When Stoltenberg took office in 2014, some critics said NATO was outmoded and unnecessary. Events since then have proven that's not true. "NATO is as important as ever because we face a more competitive world," Stoltenberg said. "We see Russia responsible for aggressive actions. We see more recently China is using its economic and military might, and we also face cyber threats, persistent terrorist threats, and also the security impact of climate change."
There is no country that can face these threats alone, the secretary general said. "We have to stand together, North America and Europe in NATO, and need to adapt the alliance to [the] changing security environment," he said. "And that's exactly what we are doing."
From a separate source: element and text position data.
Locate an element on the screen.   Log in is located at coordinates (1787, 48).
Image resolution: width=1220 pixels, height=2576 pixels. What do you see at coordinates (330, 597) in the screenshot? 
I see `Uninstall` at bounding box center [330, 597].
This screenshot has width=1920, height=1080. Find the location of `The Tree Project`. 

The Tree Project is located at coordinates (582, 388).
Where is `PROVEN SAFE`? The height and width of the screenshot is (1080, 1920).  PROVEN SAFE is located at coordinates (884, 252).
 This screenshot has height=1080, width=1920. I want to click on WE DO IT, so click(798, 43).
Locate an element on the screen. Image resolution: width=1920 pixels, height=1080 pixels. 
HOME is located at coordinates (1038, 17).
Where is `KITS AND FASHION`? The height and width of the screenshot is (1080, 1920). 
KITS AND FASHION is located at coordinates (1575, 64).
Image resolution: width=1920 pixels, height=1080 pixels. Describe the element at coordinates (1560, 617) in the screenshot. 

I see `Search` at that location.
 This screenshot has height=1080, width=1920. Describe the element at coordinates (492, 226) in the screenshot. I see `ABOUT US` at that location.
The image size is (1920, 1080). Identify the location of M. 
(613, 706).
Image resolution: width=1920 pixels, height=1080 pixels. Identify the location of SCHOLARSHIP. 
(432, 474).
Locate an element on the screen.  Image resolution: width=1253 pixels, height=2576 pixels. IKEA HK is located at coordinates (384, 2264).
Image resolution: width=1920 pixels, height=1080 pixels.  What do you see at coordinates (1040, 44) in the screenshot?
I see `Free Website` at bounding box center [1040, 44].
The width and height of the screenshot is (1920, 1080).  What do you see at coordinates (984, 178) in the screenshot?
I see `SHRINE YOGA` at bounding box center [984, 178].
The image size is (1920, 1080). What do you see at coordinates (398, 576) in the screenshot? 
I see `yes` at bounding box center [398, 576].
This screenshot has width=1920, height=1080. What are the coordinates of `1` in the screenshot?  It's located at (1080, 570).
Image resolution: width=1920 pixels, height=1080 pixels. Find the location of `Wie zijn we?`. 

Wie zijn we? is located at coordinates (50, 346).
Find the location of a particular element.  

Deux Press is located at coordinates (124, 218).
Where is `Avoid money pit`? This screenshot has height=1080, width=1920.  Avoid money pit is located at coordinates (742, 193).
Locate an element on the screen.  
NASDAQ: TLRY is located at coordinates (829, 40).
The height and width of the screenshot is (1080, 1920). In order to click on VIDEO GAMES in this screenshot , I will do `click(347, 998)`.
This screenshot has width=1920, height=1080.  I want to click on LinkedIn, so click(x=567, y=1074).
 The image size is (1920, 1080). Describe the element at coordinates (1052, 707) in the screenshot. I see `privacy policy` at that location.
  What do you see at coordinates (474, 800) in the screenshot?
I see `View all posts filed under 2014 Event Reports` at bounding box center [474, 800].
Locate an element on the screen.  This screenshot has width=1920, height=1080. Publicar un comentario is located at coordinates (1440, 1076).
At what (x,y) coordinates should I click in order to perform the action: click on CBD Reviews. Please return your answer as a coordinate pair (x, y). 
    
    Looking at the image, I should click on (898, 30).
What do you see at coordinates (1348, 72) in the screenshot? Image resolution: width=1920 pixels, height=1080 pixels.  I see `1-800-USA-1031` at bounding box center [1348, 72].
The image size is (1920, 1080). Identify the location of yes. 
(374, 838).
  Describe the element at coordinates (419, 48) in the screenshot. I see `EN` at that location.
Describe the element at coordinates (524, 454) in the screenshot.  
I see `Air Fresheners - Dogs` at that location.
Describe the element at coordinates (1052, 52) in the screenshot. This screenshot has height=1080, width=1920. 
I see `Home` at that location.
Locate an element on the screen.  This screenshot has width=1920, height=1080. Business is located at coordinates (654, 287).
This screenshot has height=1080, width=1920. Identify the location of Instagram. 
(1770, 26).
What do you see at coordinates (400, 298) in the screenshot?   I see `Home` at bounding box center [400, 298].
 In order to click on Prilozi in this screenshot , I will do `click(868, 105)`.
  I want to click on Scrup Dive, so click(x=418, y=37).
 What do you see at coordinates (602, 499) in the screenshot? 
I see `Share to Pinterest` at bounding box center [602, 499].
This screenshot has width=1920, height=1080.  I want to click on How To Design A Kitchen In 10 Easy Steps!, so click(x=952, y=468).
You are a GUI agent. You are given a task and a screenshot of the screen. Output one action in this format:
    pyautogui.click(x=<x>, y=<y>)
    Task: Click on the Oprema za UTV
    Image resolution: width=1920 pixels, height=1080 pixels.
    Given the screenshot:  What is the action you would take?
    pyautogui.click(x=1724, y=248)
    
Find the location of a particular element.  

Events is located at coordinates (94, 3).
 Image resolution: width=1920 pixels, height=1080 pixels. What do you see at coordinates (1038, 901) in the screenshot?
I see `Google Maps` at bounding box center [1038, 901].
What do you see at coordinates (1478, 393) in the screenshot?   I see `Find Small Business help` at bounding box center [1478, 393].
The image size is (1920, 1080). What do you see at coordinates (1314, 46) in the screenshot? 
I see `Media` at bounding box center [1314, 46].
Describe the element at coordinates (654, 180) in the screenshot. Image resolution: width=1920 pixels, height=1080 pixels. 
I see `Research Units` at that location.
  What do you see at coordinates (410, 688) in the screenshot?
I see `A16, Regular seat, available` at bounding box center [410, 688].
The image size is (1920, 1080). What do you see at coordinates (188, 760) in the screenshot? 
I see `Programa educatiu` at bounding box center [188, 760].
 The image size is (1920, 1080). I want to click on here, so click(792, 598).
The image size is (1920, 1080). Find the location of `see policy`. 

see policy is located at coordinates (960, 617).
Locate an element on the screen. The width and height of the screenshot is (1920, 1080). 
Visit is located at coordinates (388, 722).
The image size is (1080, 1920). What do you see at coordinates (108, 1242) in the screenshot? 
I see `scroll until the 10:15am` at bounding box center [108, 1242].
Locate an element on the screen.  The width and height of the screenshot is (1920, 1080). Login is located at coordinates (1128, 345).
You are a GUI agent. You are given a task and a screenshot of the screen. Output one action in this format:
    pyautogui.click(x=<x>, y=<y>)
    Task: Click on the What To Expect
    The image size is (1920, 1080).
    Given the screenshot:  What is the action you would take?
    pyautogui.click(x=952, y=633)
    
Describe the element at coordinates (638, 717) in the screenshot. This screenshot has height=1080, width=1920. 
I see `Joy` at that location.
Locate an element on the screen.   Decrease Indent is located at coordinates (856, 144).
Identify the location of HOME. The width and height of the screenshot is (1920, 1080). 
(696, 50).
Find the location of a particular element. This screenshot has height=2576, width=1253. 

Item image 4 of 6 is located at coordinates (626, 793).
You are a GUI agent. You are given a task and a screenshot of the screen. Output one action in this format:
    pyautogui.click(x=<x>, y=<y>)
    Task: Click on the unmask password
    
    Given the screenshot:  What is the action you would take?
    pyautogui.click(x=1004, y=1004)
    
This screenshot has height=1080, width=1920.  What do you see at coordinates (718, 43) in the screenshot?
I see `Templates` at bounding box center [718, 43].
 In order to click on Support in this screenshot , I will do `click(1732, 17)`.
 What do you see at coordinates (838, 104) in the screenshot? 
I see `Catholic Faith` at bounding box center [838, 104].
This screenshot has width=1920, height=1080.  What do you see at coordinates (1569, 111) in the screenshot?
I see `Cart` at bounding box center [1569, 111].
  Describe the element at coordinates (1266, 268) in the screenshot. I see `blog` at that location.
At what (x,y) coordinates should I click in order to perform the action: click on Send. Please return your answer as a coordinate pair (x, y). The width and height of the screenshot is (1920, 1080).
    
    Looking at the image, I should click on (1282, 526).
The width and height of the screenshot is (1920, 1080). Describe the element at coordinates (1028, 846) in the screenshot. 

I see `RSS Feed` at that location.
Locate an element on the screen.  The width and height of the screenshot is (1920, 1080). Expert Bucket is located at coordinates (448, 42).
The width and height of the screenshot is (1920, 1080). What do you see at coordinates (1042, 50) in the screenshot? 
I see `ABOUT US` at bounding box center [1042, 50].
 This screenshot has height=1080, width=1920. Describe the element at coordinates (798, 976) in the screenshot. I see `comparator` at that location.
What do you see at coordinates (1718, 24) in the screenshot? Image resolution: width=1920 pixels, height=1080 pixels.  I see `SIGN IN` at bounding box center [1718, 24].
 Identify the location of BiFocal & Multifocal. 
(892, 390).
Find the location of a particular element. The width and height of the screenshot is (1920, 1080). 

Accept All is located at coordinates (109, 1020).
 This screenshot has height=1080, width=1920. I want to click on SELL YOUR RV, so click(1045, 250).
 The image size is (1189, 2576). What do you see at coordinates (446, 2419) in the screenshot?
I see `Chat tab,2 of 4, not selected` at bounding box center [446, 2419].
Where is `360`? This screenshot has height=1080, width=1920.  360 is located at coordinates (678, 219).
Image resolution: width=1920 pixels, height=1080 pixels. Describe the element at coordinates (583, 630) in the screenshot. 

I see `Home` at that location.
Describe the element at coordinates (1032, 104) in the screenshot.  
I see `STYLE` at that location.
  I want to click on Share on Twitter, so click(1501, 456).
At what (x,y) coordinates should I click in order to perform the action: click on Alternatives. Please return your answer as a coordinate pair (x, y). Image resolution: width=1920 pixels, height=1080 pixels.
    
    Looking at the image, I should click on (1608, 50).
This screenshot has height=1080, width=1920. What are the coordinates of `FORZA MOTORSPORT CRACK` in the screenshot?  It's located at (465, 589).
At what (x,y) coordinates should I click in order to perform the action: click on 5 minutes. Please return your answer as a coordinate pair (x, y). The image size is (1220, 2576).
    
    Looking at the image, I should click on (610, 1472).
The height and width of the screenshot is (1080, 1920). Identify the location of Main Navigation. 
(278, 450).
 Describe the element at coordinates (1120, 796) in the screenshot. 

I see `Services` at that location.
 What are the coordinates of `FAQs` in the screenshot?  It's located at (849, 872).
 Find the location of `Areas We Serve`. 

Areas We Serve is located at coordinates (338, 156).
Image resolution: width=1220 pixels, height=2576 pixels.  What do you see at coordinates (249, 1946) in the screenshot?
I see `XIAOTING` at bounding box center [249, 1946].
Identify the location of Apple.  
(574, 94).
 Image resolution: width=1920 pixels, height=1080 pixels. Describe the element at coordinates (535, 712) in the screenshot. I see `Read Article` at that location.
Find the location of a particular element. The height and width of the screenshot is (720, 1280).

The allies have bought into this picture. He noted that Canada and the European allies have added an extra $260 billion to their budgets since 2014. More nations have met the alliance goal of spending at least 2 percent of gross domestic product on defense.
Even though the operations in Afghanistan are over, they were not in vain, Stoltenberg said. "For 20 years, we were able to prevent any type of attack organized from Afghanistan against our countries," he said. "And we will continue to work together to make sure that we preserve the gains made in the fight against terrorism."
The lesson from Afghanistan and from the uncertain times is the need for unity, he said. "The crisis in Afghanistan does not change the main message: the need for Europe and North America to stand together in a strong NATO," he said.
The two men will meet again during the NATO Defense Ministerial later this month.